> [Requirement] Keeping each word and mark in place, write out the full listing once more.

> [The data]
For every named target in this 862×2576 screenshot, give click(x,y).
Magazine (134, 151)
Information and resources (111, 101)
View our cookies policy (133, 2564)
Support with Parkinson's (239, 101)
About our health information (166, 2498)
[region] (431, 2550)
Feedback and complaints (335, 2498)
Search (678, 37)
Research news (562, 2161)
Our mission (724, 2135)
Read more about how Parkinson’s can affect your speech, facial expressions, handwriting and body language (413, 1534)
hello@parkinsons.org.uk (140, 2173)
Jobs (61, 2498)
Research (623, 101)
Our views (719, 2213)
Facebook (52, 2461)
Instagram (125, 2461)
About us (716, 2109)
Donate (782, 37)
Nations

> [Exercise result]
For every named target in this 862×2576 screenshot, give click(x,y).
Magazine (134, 151)
Information and resources (111, 101)
View our cookies policy (133, 2564)
Support with Parkinson's (239, 101)
About our health information (166, 2498)
[region] (431, 2550)
Feedback and complaints (335, 2498)
Search (678, 37)
Research news (562, 2161)
Our mission (724, 2135)
Read more about how Parkinson’s can affect your speech, facial expressions, handwriting and body language (413, 1534)
hello@parkinsons.org.uk (140, 2173)
Jobs (61, 2498)
Research (623, 101)
Our views (719, 2213)
Facebook (52, 2461)
Instagram (125, 2461)
About us (716, 2109)
Donate (782, 37)
Nations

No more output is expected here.